Affair in Araby eBook

Talbot Mundy
This eBook from the Gutenberg Project consists of approximately 197 pages of information about Affair in Araby.

Affair in Araby eBook

Talbot Mundy
This eBook from the Gutenberg Project consists of approximately 197 pages of information about Affair in Araby.

The whole journey was a mix-up of things to wonder at—­not least of them the matter-of-fact confidence with which the train proceeded along a single track, whose condition left you wondering at each bump whether the next wouldn’t be the journey’s violent end.  There were lamps, but no oil for light when evening came.  Once, when we bumped over a shaky culvert and a bushel or two of coal-dust fell from the rusty tender, the engineer stopped the train and his assistant went back with a shovel and piece of sacking to gather up the precious stuff.

There was nothing but squalid villages and ruins, goats and an occasional rare camel to be seen through the window—­not a tree anywhere, the German General Staff having attended to that job thoroughly.  There is honey in the country and it’s plentiful as well as good, because bees are not easy property to raid and make away with; but the milk is from goats, and as for overflowing, I would hate to have to punish the dugs of a score of the brutes to get a jugful for dinner.  Syria’s wealth is of the past and the future.

Long before it grew too dark to watch the landscape we were wholly converted to Grim’s argument that Syria was no place for a man of Feisul’s calibre.  The Arab owners of the land are plundered to the bone; the men with money are foreigners, whose only care is for a government that will favour this religion and that breed.  To set up a kingdom there would be like preaching a new religion in Hester Street; you could hand out text, soup and blankets, but you’d need a whale’s supply of faith to carry on, and the offertories wouldn’t begin to meet expenses.

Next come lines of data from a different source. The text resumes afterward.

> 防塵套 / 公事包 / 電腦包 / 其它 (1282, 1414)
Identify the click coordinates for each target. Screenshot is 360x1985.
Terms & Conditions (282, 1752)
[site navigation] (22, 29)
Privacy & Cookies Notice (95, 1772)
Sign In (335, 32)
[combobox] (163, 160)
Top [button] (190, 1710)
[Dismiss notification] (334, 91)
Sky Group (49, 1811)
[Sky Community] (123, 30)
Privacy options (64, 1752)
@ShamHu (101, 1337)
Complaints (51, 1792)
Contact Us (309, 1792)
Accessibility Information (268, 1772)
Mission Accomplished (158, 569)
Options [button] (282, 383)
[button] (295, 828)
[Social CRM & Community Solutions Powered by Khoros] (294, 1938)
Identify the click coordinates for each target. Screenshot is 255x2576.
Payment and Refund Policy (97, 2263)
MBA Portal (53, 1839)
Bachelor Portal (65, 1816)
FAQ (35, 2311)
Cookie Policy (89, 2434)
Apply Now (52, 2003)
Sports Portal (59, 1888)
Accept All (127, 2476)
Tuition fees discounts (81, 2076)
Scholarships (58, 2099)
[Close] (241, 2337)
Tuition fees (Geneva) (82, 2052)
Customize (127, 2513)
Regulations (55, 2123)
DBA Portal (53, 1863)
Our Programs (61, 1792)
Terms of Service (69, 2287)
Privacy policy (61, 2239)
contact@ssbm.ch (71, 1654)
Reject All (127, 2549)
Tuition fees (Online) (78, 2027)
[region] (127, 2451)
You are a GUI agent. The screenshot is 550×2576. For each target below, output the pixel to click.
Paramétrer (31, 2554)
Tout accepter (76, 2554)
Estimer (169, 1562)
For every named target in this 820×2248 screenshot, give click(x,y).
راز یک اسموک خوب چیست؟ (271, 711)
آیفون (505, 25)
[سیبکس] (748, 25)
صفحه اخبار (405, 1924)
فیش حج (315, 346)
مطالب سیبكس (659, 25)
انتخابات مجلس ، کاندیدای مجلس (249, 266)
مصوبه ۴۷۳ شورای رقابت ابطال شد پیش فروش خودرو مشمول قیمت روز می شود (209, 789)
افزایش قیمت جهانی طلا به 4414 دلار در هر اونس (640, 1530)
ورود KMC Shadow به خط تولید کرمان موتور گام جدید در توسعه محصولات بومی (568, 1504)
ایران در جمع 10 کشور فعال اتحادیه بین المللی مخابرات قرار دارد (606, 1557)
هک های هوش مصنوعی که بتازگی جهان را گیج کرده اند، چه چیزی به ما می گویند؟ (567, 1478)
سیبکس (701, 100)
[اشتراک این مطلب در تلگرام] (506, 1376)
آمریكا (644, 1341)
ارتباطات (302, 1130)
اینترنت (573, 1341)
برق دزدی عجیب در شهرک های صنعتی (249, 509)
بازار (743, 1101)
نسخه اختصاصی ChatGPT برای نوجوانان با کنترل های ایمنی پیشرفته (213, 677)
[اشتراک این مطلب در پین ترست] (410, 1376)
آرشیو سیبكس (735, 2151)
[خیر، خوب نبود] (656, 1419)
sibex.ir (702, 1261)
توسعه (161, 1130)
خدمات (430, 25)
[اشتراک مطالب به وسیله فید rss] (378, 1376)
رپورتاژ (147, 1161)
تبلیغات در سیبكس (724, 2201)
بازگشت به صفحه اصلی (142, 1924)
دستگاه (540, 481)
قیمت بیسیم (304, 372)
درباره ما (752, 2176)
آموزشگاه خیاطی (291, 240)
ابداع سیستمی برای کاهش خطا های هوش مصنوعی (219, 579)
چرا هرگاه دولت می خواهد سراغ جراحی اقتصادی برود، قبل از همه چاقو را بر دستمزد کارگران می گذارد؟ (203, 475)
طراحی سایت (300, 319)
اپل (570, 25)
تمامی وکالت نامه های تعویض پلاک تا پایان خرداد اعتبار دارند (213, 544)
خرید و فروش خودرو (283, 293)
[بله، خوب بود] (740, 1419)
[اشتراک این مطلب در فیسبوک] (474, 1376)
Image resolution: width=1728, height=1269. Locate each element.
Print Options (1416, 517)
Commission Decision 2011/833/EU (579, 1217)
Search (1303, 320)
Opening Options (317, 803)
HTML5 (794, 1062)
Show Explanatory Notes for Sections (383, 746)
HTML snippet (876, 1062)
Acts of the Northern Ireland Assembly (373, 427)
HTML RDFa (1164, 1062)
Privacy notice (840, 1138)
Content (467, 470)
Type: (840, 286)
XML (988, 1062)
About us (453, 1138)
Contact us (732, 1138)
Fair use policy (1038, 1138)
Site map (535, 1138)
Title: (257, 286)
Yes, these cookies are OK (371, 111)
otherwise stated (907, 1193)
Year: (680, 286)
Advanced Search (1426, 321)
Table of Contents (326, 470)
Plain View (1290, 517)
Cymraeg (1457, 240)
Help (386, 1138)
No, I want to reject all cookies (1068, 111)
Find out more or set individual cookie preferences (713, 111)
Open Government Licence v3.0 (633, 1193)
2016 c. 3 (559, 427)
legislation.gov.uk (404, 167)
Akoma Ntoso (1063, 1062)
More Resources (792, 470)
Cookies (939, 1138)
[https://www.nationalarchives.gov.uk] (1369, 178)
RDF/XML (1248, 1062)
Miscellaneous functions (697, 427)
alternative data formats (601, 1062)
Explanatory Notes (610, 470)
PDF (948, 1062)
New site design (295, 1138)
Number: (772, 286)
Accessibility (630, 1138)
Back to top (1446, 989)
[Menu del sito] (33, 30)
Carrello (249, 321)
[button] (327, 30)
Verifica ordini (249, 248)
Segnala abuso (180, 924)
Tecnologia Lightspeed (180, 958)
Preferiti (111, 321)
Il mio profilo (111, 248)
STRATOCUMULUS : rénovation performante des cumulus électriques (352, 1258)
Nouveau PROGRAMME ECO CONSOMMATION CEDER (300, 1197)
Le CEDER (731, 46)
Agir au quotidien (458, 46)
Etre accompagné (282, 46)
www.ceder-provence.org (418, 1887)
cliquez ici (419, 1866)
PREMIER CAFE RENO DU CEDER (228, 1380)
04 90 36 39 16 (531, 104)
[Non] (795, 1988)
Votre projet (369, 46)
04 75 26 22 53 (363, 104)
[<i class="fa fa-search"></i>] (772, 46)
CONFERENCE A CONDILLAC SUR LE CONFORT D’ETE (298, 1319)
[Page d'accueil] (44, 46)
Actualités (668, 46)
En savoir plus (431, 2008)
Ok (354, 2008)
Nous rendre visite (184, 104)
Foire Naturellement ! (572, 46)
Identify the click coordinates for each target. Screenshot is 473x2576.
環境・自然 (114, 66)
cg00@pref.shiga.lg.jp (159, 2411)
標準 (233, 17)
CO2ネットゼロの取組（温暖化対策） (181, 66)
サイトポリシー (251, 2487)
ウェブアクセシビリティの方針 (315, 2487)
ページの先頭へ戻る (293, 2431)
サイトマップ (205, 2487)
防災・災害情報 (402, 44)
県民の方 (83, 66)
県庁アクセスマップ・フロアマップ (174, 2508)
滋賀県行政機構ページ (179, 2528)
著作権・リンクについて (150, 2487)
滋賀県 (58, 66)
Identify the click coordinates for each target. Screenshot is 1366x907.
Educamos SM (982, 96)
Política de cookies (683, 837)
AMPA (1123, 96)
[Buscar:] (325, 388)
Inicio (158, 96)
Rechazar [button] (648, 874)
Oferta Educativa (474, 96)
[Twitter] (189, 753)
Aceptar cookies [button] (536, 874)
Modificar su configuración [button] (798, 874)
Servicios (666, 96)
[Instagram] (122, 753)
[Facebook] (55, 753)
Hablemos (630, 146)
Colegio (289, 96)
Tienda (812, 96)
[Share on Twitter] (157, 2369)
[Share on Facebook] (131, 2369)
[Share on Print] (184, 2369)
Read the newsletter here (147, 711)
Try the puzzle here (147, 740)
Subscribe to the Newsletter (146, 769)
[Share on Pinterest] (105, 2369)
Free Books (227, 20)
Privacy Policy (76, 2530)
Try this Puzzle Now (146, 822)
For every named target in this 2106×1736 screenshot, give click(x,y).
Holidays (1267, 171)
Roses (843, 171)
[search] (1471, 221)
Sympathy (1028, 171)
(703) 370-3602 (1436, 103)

Until that journey finally convinced me, I had been wondering all the while in the back of my head whether Grim wasn’t intending an impertinence.  It hasn’t been my province hitherto to give advice to kings; for one thing, they haven’t asked me for it.  If I were asked, I think I’d take the problem pretty seriously and hesitate before suggesting to a man on whom the hope of fifty million people rests that he’d better pull up stakes and eat crow in exile for the present.  I’d naturally hate to be a king, but if I were one I don’t think quitting would look good, and I think I’d feel like kicking the fellow who suggested it.

But the view from the train, and Grim’s talk with Hadad put me in a mood in which Syria didn’t seem good enough for a soap-box politician, let alone a man of Feisul’s fame and character.  And when at last a few lights in a cluster down the track proclaimed that we were drawing near Damascus, I was ready to advise everybody, Feisul included, to get out in a hurry while a chance remained.

CHAPTER VIII

“Bismillah!  What a mercy that I met you!”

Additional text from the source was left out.